Mindy McGinnis
Katherine Tegen Books ($18.99)
by Olivia Vengel
If you chop off your own foot in a possibly abandoned meth lab in the wilderness and no one is there to hear you scream, are you still whole? Seasoned YA author Mindy McGinnis’s novel, Be Not Far From Me, explores woman versus nature against a backdrop of the perilous Smoky Mountains. Her protagonist Ashley, like many narrators in wilderness novels before her, has been placed in an uninhabitable landscape and must fight for survival, as after running away from her friends during a camping trip, Ashley wakes up with a severely injured foot and no way home. Fast-paced, dangerous, and maybe a little bit cliché at points, McGinnis’s prose carries the reader along, unharmed, as Ashley fights her way through the forest.
McGinnis’s greatest strength lies in her narrator’s voice and her close connection with the natural world and its harsh realities. From the opening, Ashley is shown to be more in tune to nature than the other characters, having instincts in the wilderness that her friends don’t. She understands the brutality of nature and the way of life in the wild, and it shows in beautiful passages of description and introspection: “One animal’s death is another’s dinner; that’s just the way it is. What remains will go to the earth, yesterday’s bones sinking into today’s dirt, the only bit of life left where a mouse nibbled, leaving tiny indentations that say there was once something of worth there.”

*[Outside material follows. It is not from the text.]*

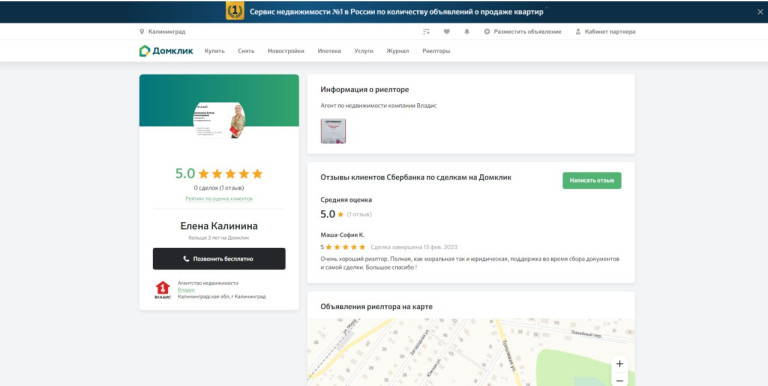This screenshot has height=386, width=768.
Task: Open the comparison list icon
Action: tap(426, 32)
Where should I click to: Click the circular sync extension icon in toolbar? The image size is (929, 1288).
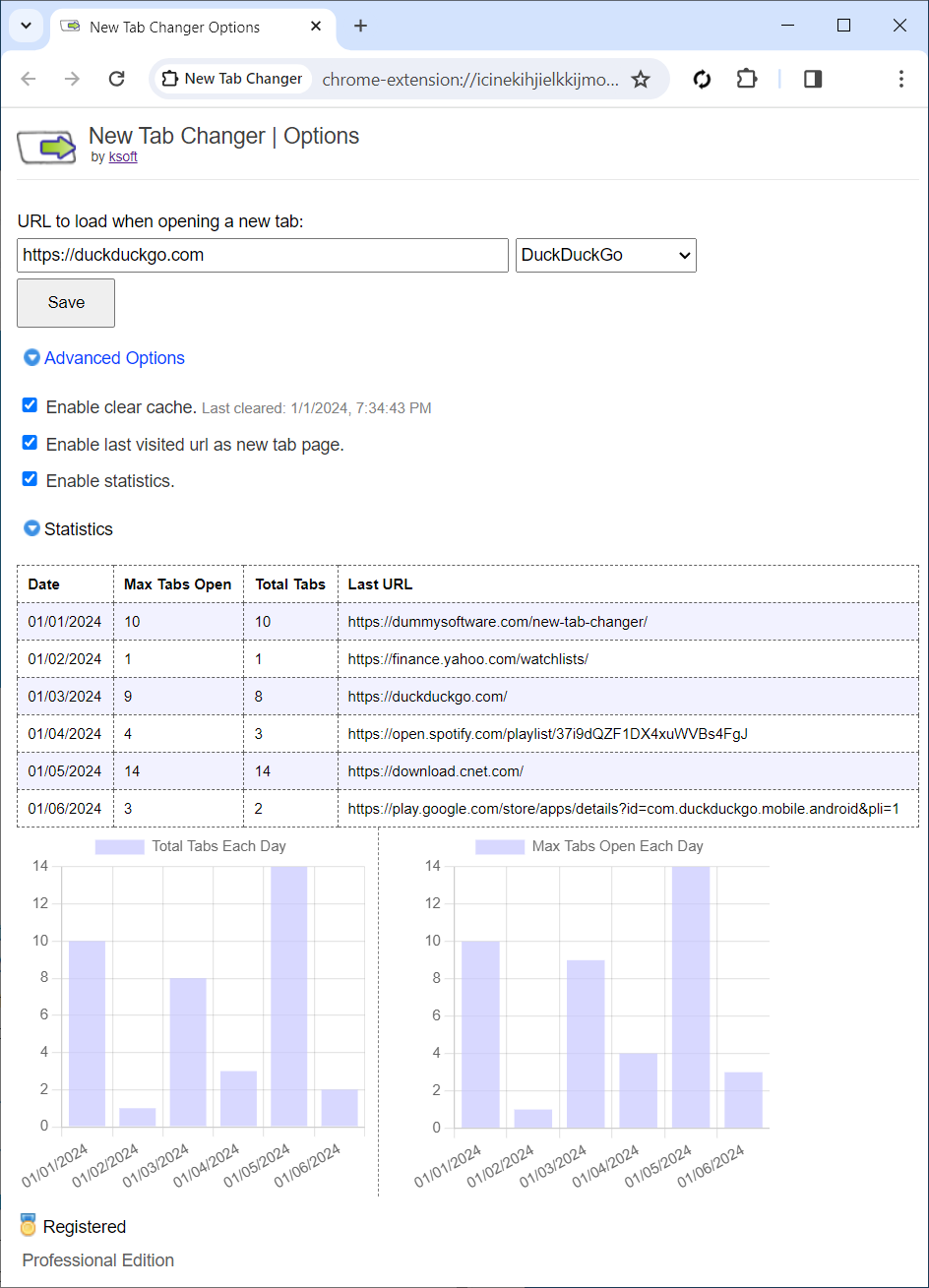(702, 79)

Such musing on life’s tragedies and the road through them, intertwined with Ashley’s matter-of-fact tone, is for the most part done well, allowing the reader to stay in the character’s head without tiring of her. As she wanders through the mountains Ashley reflects on her past, specifically an old friend who met his demise in the very woods she walks through. While we don’t quite get a complex view of him or their relationship, the subplot highlights how comforting it is to read from the perspective of a narrator who thinks so deeply and realistically about tragedy and its lessons.
There are moments where McGinnis’s hand feels a bit heavy, most often when Ashley interacts with other characters. For example, when comparing herself to her best friend, Ashley says, “She is constantly horrified by the bruises on my legs that blossom under poison ivy rashes; I’m equally turned off by her manicures and the fact that she wing-tipped her eyeliner before coming on this hike.” As with many YA novels, these eyeroll moments come whenever Ashley points out a bit too obviously that she is Not Like Other Girls.
But she isn’t, and this novel isn’t quite like others either. It’s rare to find a book whose protagonist is a self-sufficient young woman who surmounts physical conflict with only her own mind and will power, and does so likeably. McGinnis gives us that and more.